60期代中心且つこの規模で大手企業法務系出身、大手外資系出身、メガベンチャー経験者、中央官庁経験者、スタートアップ在籍中など、多種多様なメンバーが揃っているのはあまり例を見ない。また、規制関連に経験のある人材が多いのも特徴。

さらにもうひとつ付け加えると、LegalForceに大手外資系コンサル出身のCOOがいるのだが、ビジネスのフレームワークが叩き込まれた人がグループの中にいることは、業務効率化や生産性向上において相当に寄与しているのではないかと邪推している。

米国では、売上や規模100位程度の事務所でも、CEO、CFO、COO等を設置し、リーガルサービスを事業とする企業のような組織構築がなされており(分業化することで、弁護士は経営や総務等のオペレーションから手離れして法律業務に専念できる)、今後、日本の事務所もそのような形態の構築を進める事務所が増えてくるのではないか——むしろそうなっていくべきだと思う。

昨年、AMTがヤフー出身の人事担当者を事務局長/CHROに迎え入れたので、5大にも今後何らかの採用・組織設計の転換があるかもしれない。

4.T&K法律事務所

NOT出身の先生方によって創設。事務所名の創業メンバーのイニシャルがTまたはKであることに由来(最近、イニシャルがTでもKでもない先生がパートナーになった)。

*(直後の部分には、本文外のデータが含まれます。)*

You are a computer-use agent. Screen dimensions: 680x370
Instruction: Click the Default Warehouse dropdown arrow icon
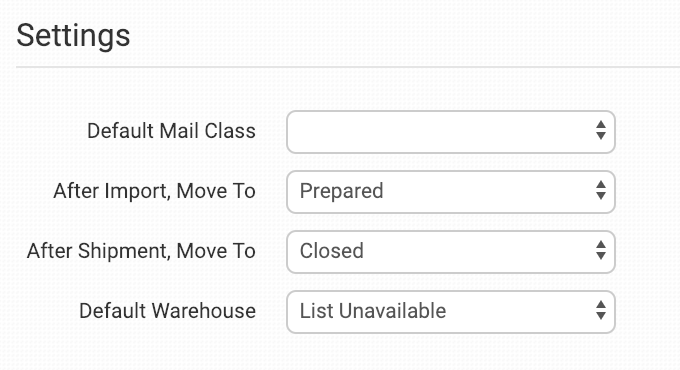[601, 310]
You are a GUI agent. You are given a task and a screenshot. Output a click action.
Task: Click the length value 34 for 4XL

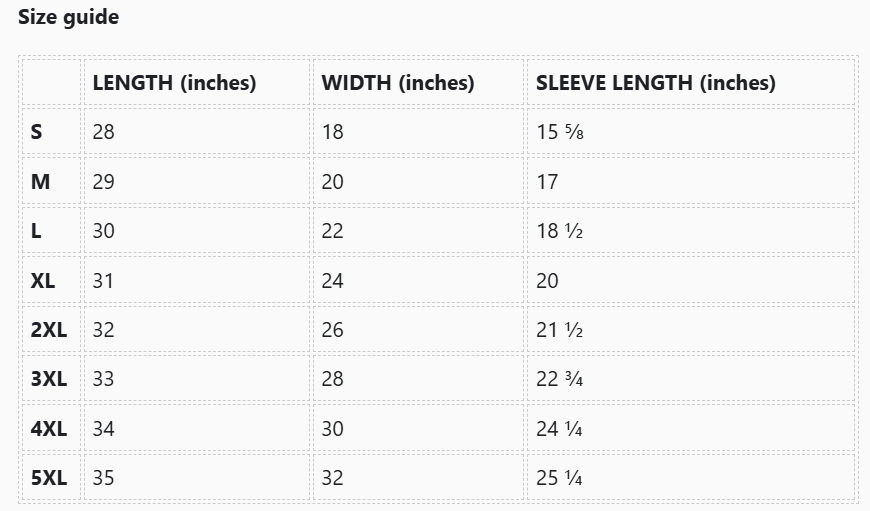103,429
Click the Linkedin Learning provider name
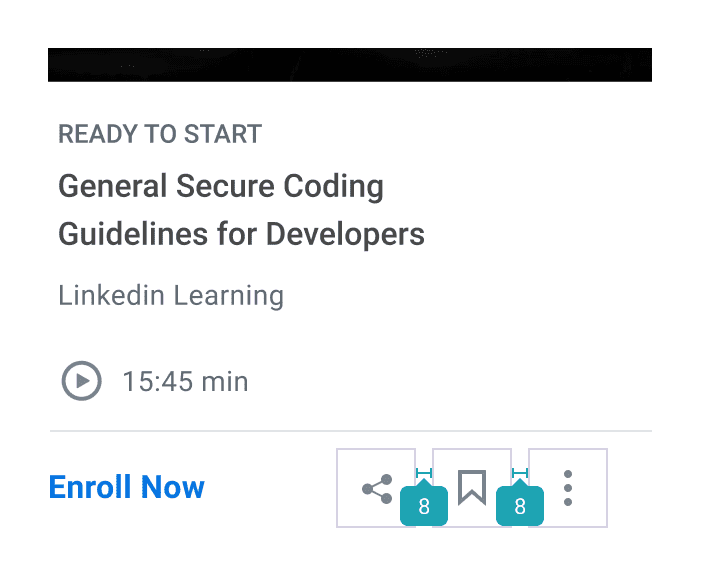This screenshot has height=576, width=704. click(x=171, y=296)

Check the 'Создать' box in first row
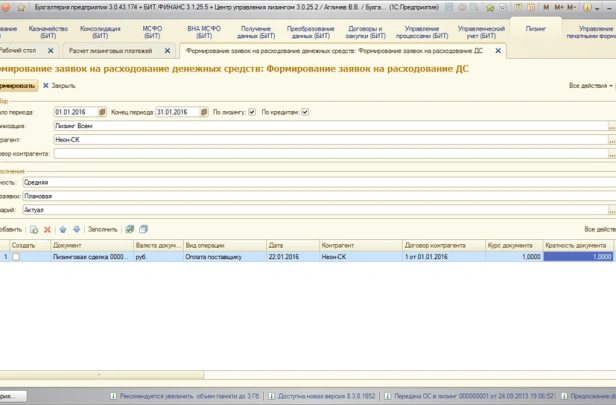point(16,257)
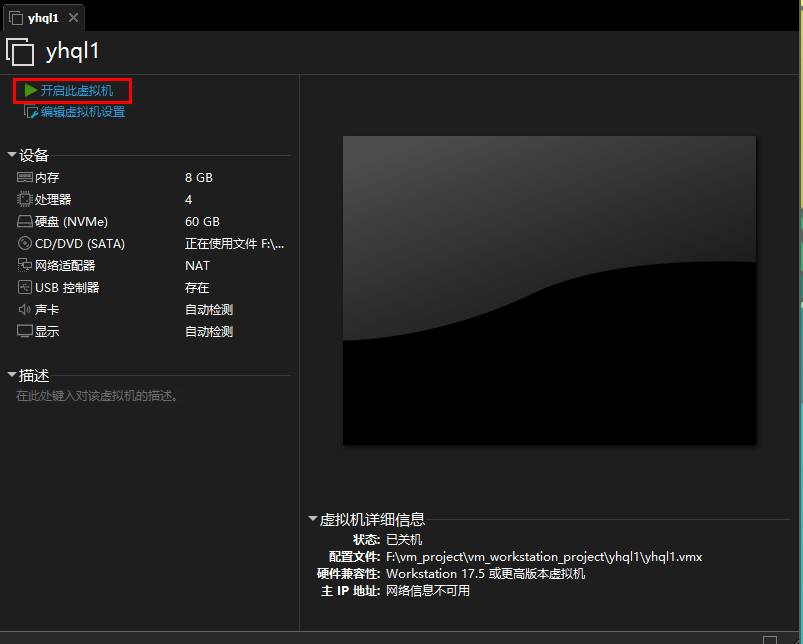Collapse the 设备 devices section
The image size is (803, 644).
click(12, 155)
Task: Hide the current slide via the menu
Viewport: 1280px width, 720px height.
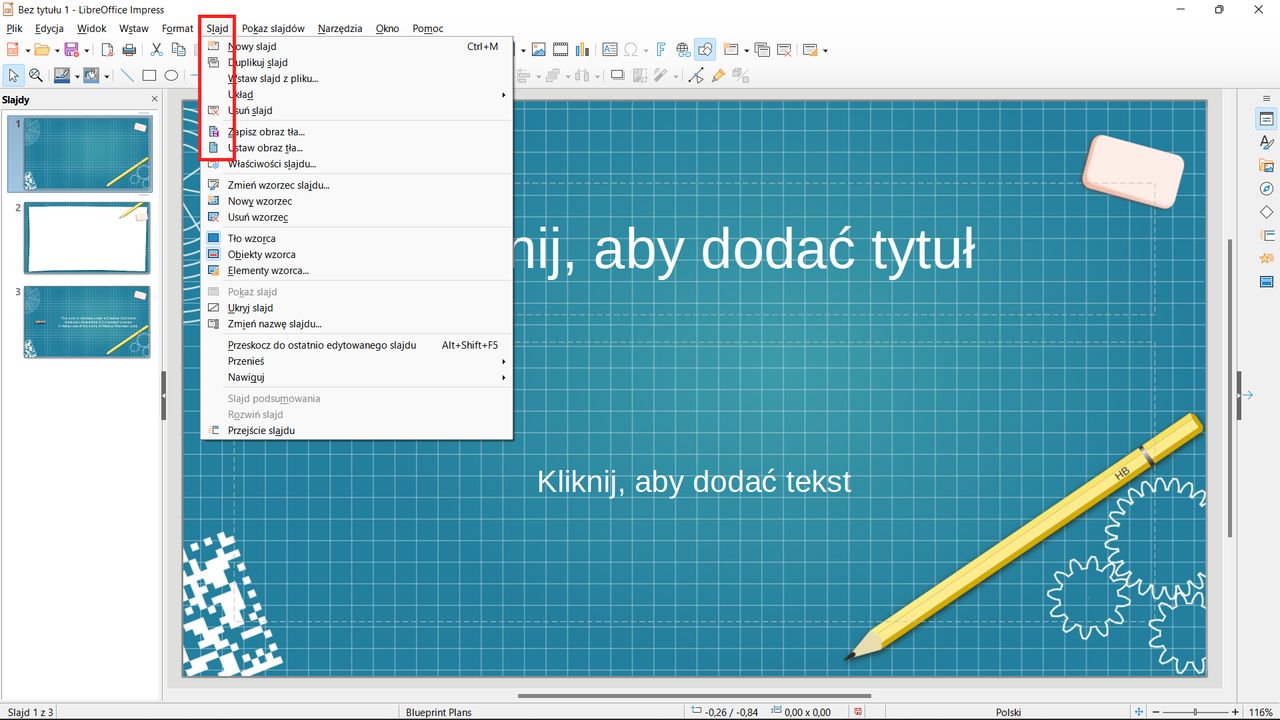Action: coord(250,307)
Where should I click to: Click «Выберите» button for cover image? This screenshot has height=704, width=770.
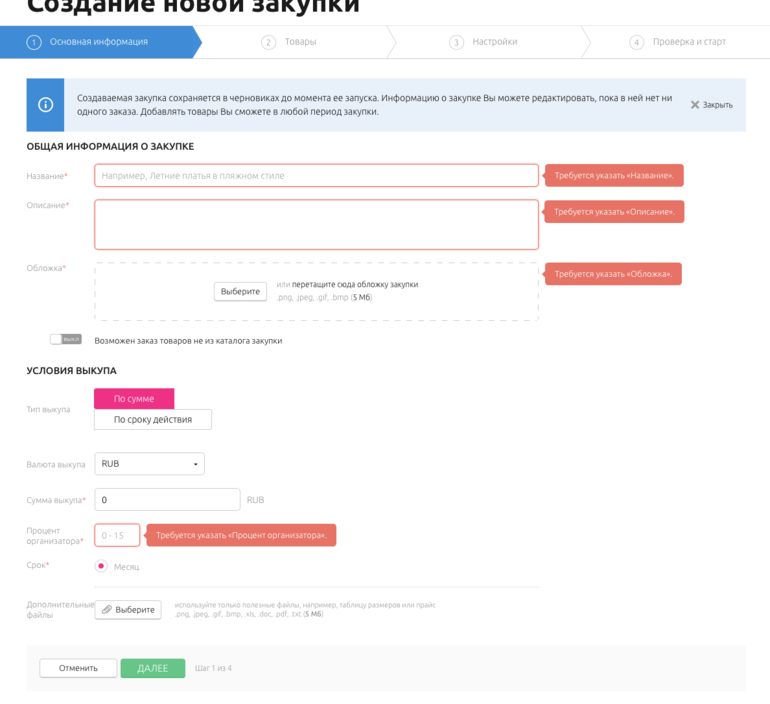(240, 291)
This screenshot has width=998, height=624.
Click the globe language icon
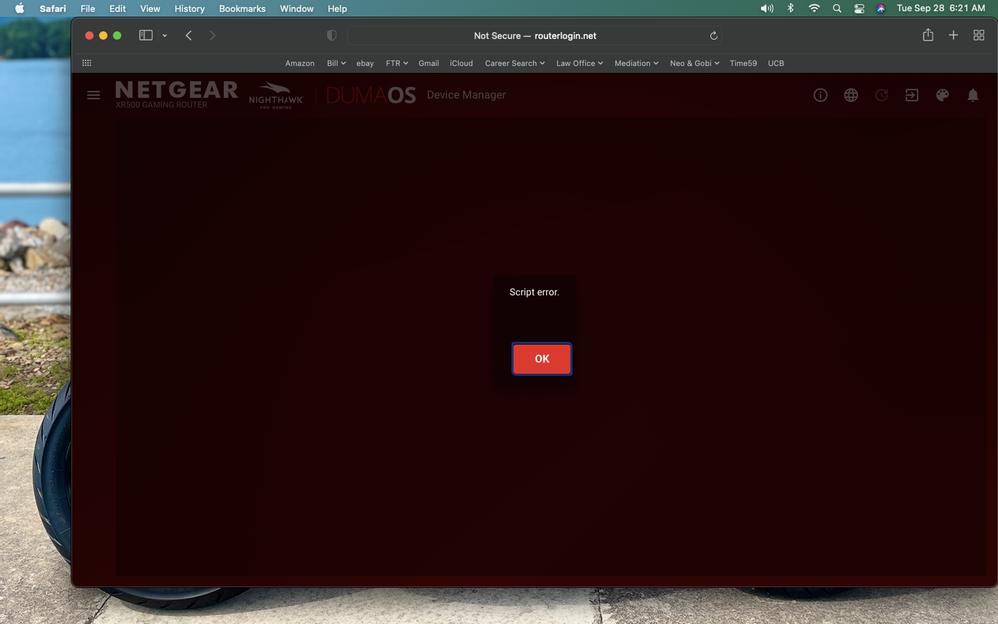tap(850, 95)
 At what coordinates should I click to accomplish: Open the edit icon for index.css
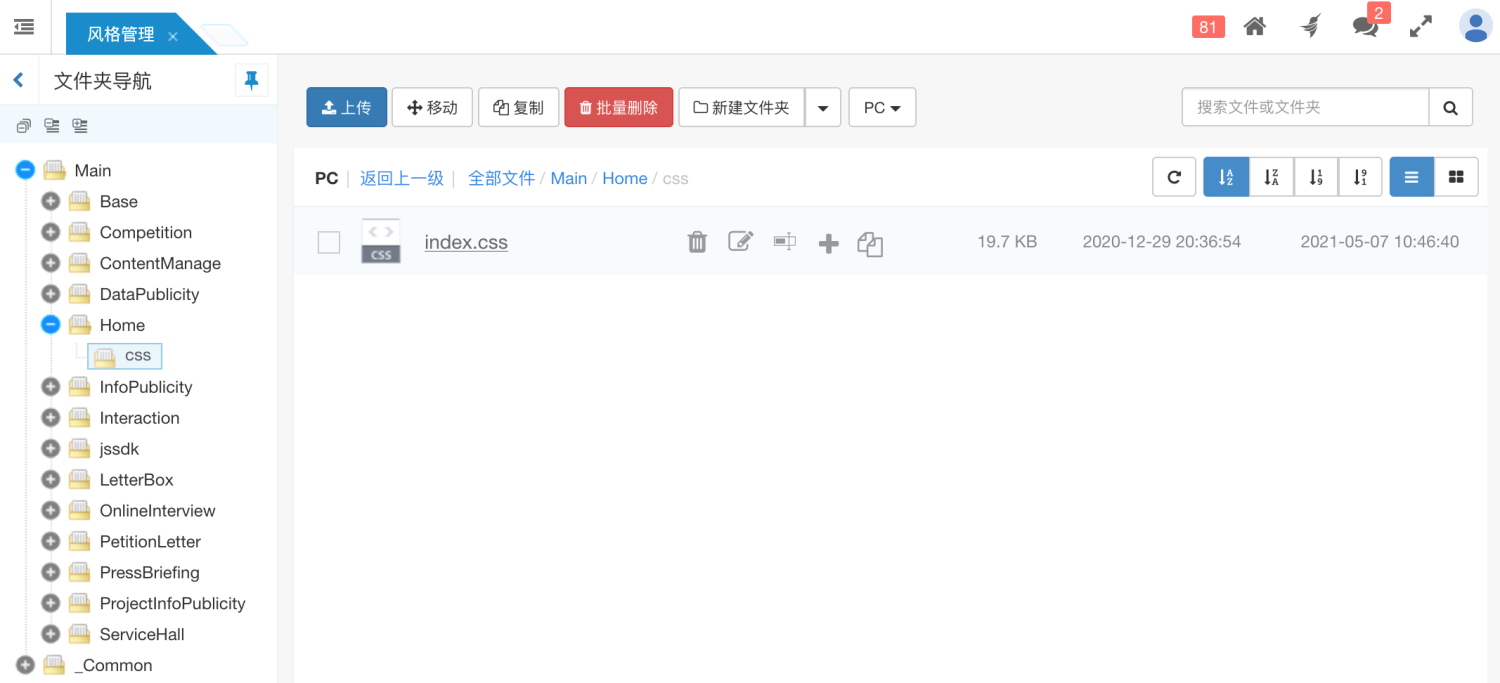(741, 242)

73期の採用予定人数が10名程度との求人が出ていたので、今後急拡大しそうな気配。

5.森・濱田松本法律事務所

毎年、5大は昨対比で大きく伸びる事務所とそうでもない事務所(採用数に対して、転職・出向等で日弁連の登録数が伸びない)があるが、今年は昨対比でMHMが大きく伸びた。

他の4大が、何かしらの事由でカウント漏れになっている可能性もあるが、増減数だけでは傾向が見えないので、詳細な調査は追々進める。

さておき5大はもっとHRに注力しないと、不景気になったときにピラミッド構造を支えきれなくなる懸念がある——その時はその時で、むしろ出たい人には出て行ってもらう、という考え方もあるかもしれないが。ちなみに、5大の72期総計は214名。NAとMHMは50名越えだった。

以上、あくまで参考情報と推測ということで。